The set_pte_at_notify() macro allows setting a pte in the shadow page
table directly, instead of flushing the shadow page table entry and then
getting vmexit to set it.  It uses a new change_pte() callback to do so.

set_pte_at_notify() is an optimization for kvm, and other users of
mmu_notifiers, for COW pages.  It is useful for kvm when ksm is used,
because it allows kvm not to have to receive vmexit and only then map
the ksm page into the shadow page table, but instead map it directly
at the same time as Linux maps the page into the host page table.

Users of mmu_notifiers who don't implement new mmu_notifier_change_pte()
callback will just receive the mmu_notifier_invalidate_page() callback.

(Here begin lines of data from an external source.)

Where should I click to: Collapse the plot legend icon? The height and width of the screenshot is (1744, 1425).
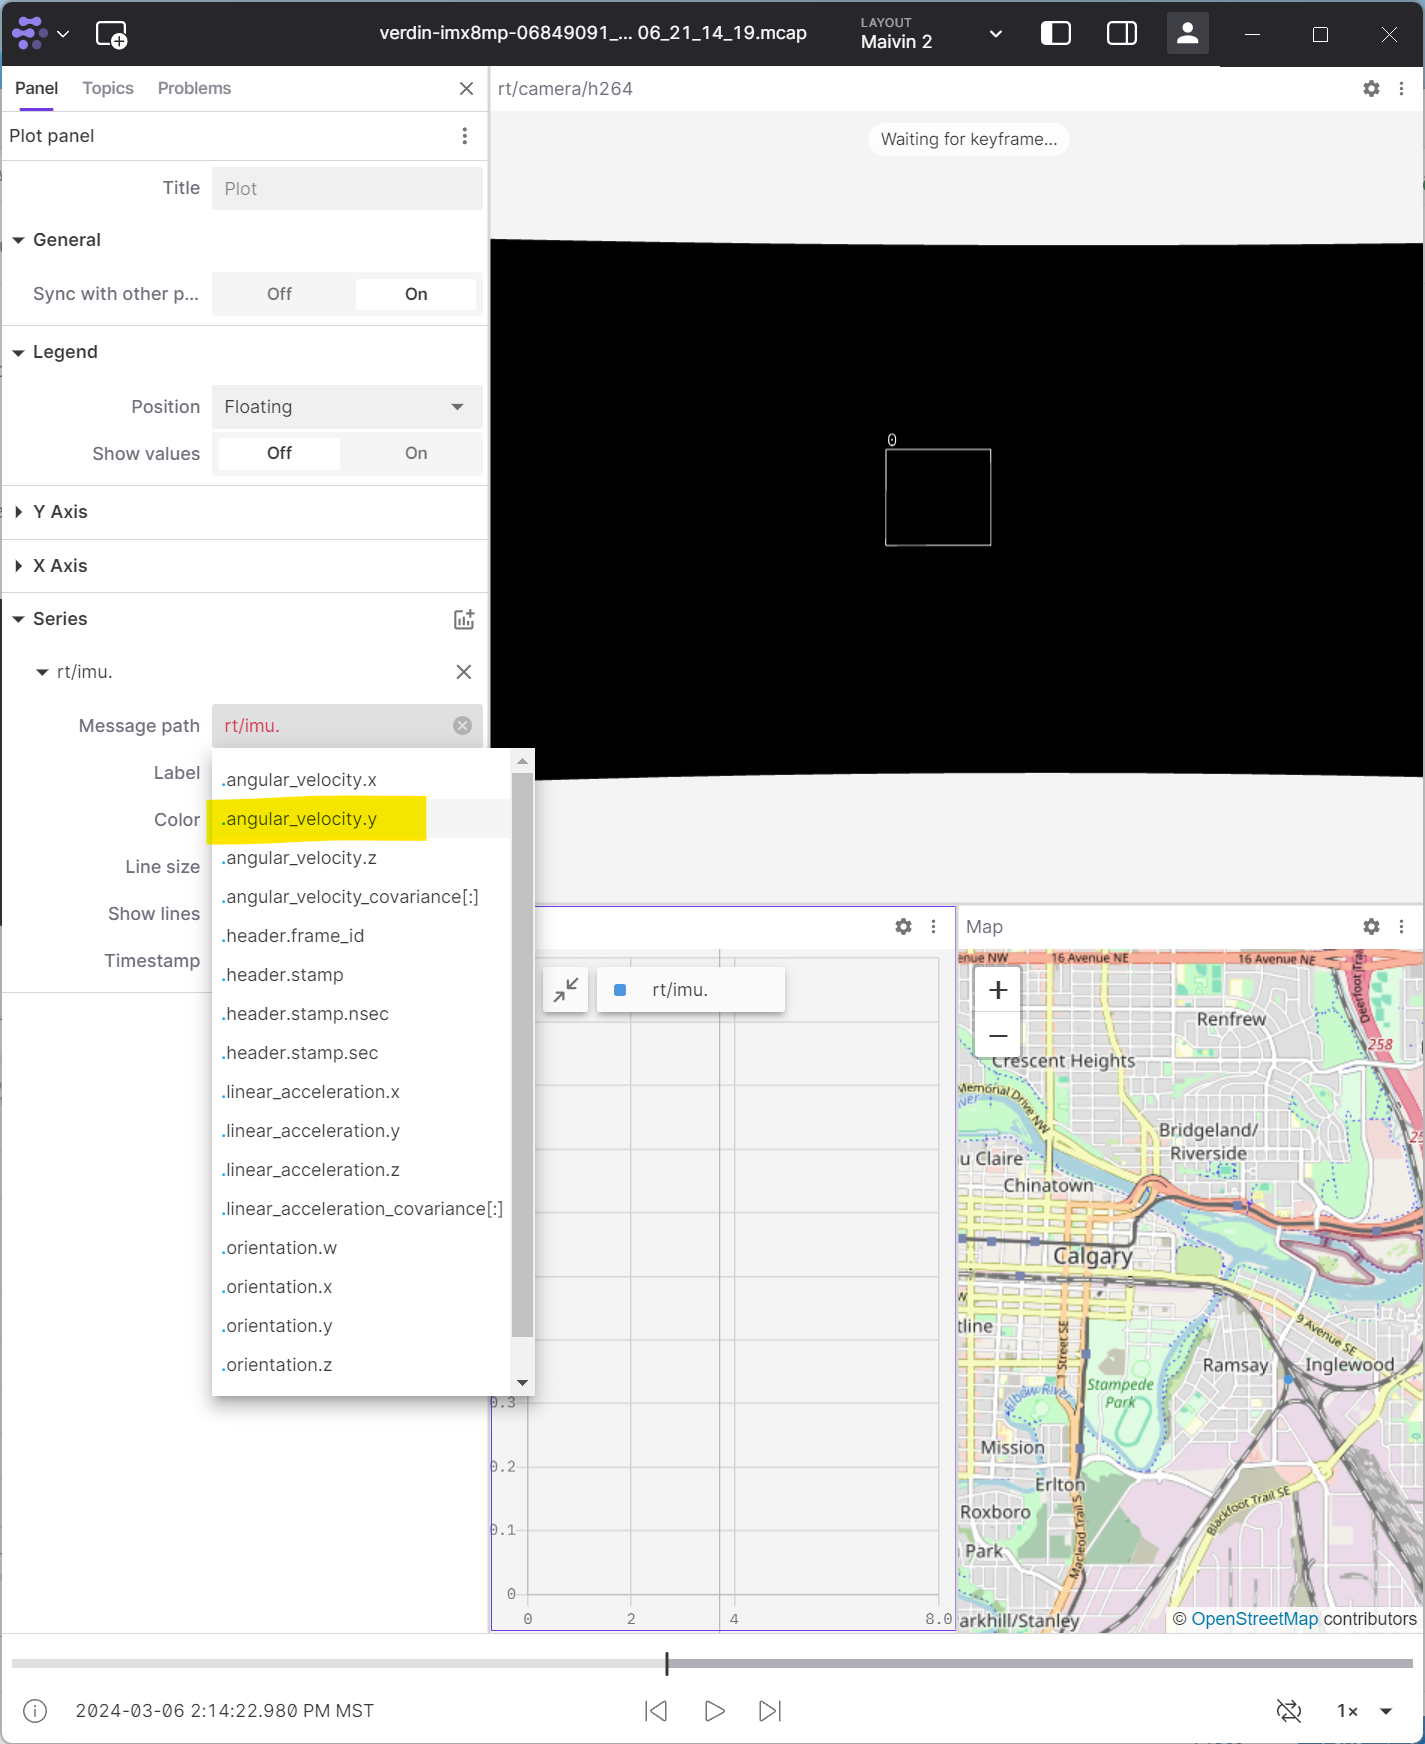coord(566,990)
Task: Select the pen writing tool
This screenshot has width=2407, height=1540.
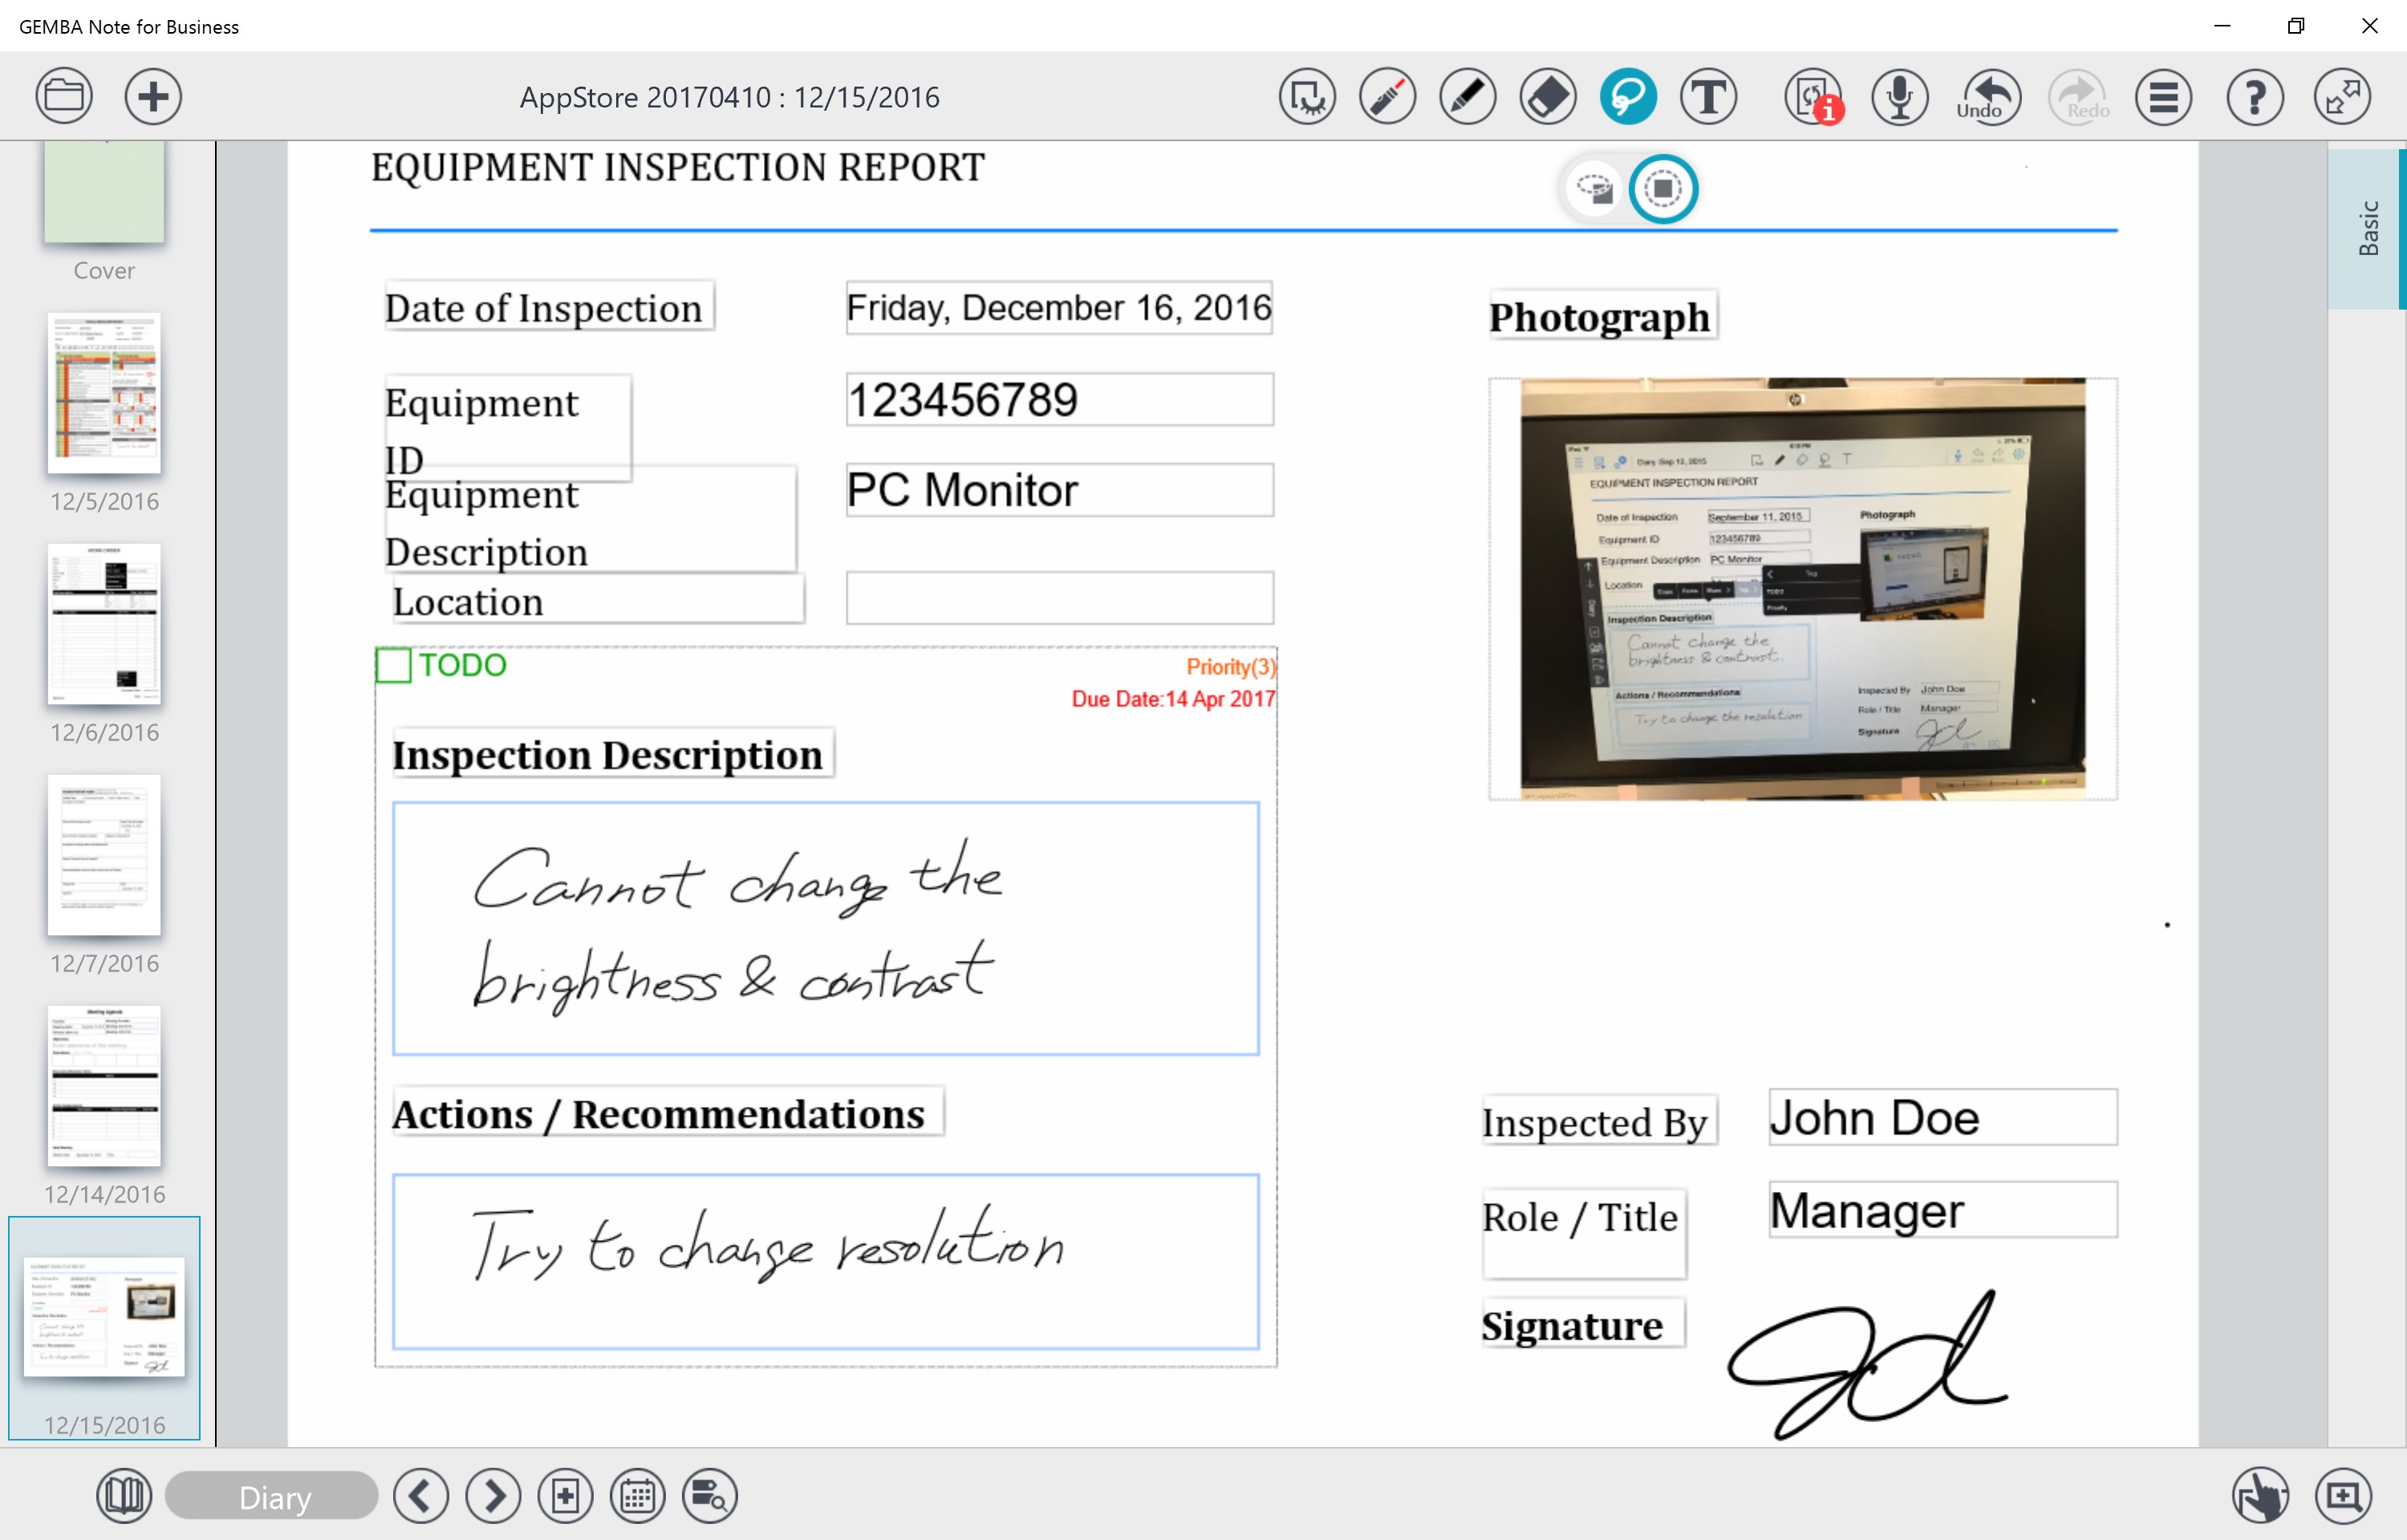Action: click(1467, 97)
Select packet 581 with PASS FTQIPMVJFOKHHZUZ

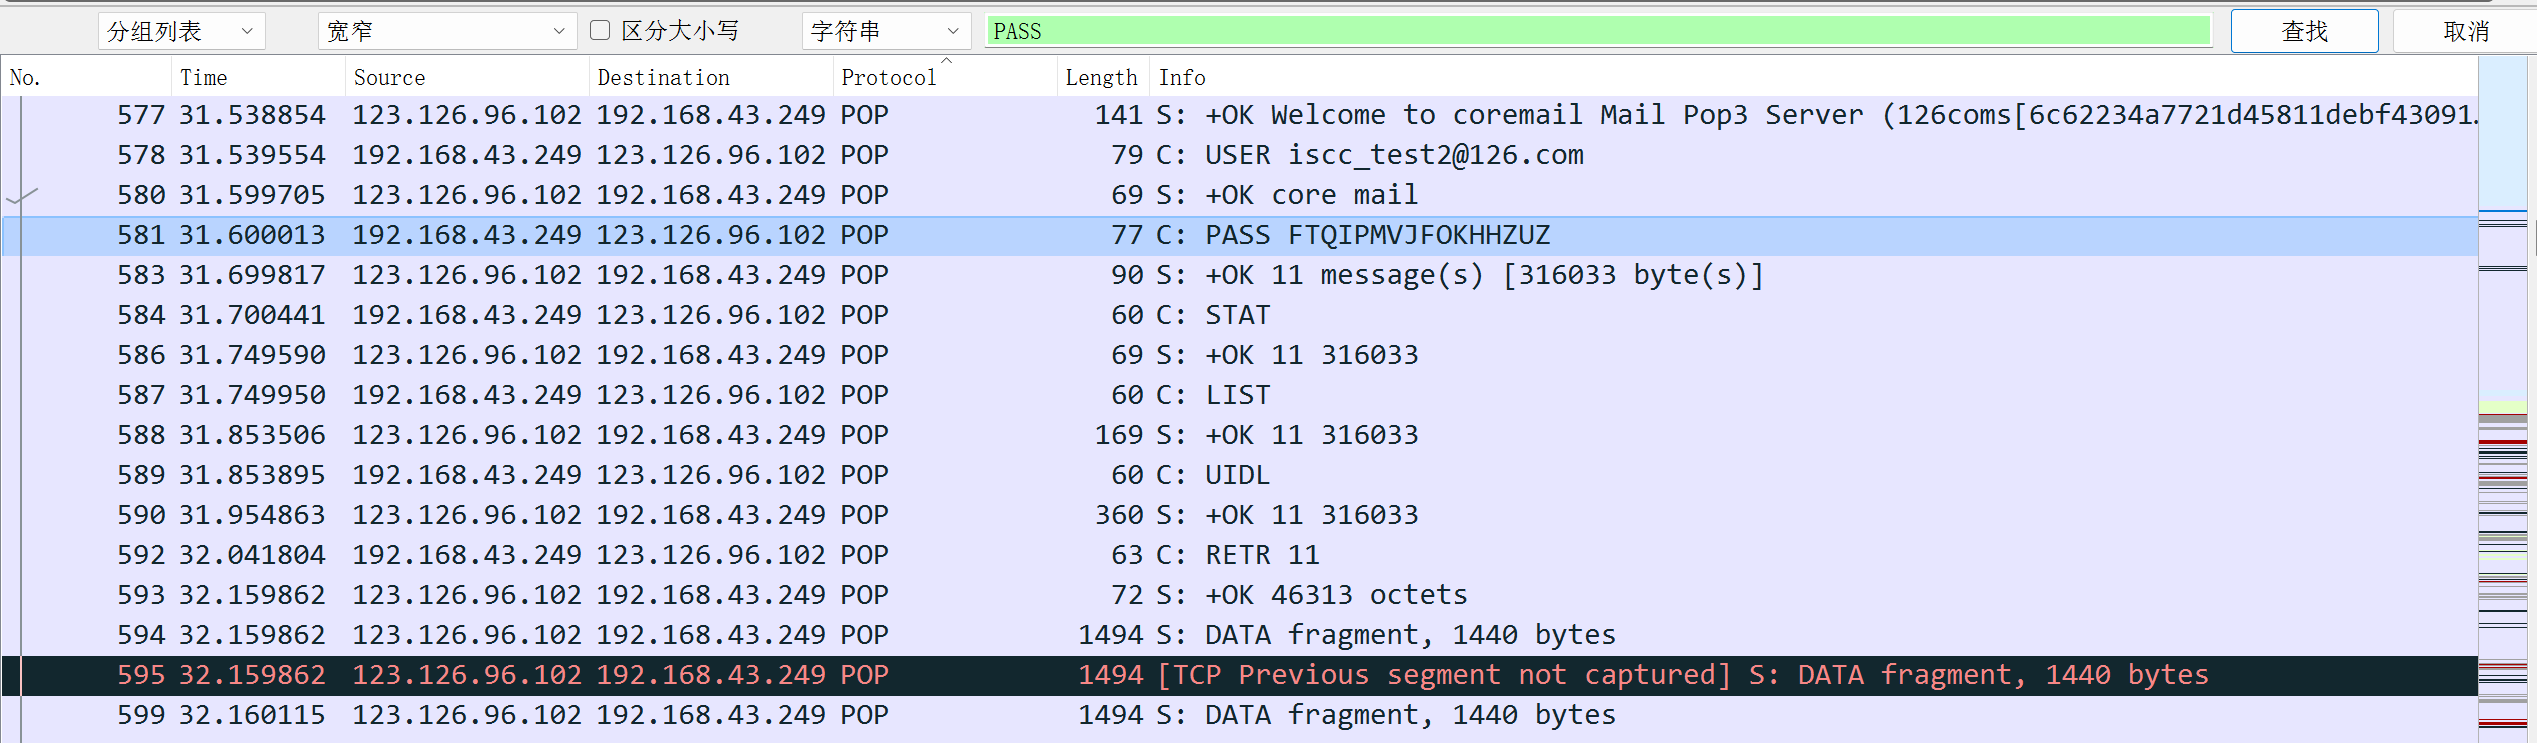1240,235
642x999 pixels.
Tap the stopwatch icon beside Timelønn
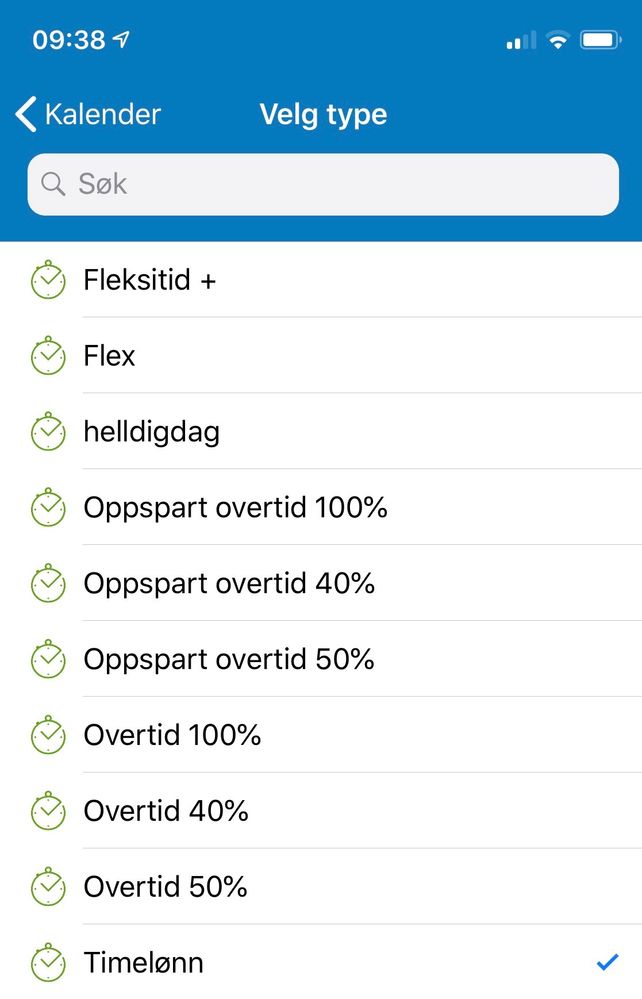click(48, 962)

Signed-off-by: Izik Eidus <ieidus at redhat.com>
Signed-off-by: Chris Wright <chrisw at redhat.com>
Signed-off-by: Hugh Dickins <hugh.dickins at tiscali.co.uk>
---
 include/linux/mmu_notifier.h |   34 ++++++++++++++++++++++++++++++++++
 mm/memory.c                  |    9 +++++++--
 mm/mmu_notifier.c            |   20 ++++++++++++++++++++
 3 files changed, 61 insertions(+), 2 deletions(-)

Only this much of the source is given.